REQUIRED WORK:
Reproduce, word for word, the part of the passage about suffering and closeness to God, starting with "Ten months after" and going on through "planning become guesswork.".

(GIVEN PASSAGE begins)

We’re right to ask God for relief. Nevertheless, every time we ask Him to remove difficulty, we may be asking Him to forgo an opportunity to declare His greatness or deepen our relationship with Him. When did you last hear someone say, “I grew closest to God when my life was free from suffering”?
Ten months after his son was killed in a car accident, Greg Laurie told me, “What I wish is that I could have learned and grown and drawn close to the Lord just like I have, but that Christopher was still here.” Greg captured it perfectly—I too wish I could have all the good God brings through adversity without all that pain. But it doesn’t work that way, does it?
My beloved wife, Nanci, was diagnosed with colon cancer almost exactly one year ago. Throughout 2018 she underwent a long series of difficult treatments. We experienced countless appointments and changed diagnoses and timelines and side-effects. We saw long-term planning become guesswork.

(GIVEN PASSAGE ends)
(RECORD EXCERPTS begins)

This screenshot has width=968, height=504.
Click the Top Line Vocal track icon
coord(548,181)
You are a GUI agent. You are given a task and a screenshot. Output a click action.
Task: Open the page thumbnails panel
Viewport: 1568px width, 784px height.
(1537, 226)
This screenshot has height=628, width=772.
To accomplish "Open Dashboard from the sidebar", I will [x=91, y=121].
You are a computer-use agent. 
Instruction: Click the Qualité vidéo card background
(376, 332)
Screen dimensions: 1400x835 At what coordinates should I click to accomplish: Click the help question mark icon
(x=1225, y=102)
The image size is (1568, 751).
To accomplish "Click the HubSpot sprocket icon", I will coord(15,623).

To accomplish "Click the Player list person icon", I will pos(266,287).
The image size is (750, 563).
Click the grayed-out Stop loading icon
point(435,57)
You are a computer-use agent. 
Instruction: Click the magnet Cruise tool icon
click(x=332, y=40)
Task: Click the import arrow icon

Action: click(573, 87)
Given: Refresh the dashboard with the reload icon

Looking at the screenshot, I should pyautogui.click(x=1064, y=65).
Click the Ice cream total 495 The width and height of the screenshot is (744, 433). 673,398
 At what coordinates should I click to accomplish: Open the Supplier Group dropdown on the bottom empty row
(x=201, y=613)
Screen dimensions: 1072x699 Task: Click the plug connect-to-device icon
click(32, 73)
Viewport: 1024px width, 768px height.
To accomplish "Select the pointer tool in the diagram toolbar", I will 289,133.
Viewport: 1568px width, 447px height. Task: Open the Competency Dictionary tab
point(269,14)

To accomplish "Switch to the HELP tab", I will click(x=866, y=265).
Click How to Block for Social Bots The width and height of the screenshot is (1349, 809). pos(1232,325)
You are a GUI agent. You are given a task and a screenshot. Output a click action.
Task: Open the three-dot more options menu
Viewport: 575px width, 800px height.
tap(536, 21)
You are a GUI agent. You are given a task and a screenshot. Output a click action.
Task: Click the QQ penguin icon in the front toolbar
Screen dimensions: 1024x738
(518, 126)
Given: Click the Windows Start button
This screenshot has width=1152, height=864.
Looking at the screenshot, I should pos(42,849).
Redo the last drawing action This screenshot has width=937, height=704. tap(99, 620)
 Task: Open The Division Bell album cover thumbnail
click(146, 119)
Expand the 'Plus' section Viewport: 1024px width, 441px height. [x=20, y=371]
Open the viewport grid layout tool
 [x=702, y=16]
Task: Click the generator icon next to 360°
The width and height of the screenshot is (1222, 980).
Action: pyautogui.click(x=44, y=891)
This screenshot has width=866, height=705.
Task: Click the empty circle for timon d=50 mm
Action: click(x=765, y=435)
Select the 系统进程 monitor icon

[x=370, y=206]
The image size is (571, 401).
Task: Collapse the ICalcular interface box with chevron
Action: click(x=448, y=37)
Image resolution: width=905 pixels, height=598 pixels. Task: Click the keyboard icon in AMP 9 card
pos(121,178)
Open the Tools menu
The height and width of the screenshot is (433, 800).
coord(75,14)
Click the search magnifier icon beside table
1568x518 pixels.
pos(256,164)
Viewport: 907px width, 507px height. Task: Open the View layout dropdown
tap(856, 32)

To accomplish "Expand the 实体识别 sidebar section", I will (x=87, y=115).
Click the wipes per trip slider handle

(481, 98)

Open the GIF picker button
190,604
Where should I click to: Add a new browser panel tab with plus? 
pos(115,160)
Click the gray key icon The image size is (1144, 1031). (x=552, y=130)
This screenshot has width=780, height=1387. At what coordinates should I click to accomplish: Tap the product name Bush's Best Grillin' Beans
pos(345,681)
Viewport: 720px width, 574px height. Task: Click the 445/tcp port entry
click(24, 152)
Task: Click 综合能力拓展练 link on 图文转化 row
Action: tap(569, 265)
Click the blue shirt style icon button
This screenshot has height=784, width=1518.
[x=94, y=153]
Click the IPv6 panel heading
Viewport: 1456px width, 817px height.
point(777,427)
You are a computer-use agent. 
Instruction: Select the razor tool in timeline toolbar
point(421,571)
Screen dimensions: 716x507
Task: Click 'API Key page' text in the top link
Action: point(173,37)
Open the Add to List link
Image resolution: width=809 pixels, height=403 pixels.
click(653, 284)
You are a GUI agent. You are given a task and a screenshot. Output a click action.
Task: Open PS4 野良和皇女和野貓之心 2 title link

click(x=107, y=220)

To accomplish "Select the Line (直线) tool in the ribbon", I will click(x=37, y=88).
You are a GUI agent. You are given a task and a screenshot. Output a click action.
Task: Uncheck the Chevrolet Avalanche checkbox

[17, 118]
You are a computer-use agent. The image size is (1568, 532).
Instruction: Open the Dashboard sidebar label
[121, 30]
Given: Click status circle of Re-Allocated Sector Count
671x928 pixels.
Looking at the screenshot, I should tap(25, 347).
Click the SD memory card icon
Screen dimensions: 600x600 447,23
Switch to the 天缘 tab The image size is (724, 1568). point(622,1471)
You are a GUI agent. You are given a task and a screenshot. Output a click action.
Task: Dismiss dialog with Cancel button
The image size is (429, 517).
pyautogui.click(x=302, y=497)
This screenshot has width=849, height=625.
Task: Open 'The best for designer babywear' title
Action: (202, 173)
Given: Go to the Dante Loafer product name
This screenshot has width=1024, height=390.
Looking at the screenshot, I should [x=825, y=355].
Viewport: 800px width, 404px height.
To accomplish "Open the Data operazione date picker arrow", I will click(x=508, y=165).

(RECORD EXCERPTS ends)

TASK RESULT:
Ten months after his son was killed in a car accident, Greg Laurie told me, “What I wish is that I could have learned and grown and drawn close to the Lord just like I have, but that Christopher was still here.” Greg captured it perfectly—I too wish I could have all the good God brings through adversity without all that pain. But it doesn’t work that way, does it?
My beloved wife, Nanci, was diagnosed with colon cancer almost exactly one year ago. Throughout 2018 she underwent a long series of difficult treatments. We experienced countless appointments and changed diagnoses and timelines and side-effects. We saw long-term planning become guesswork.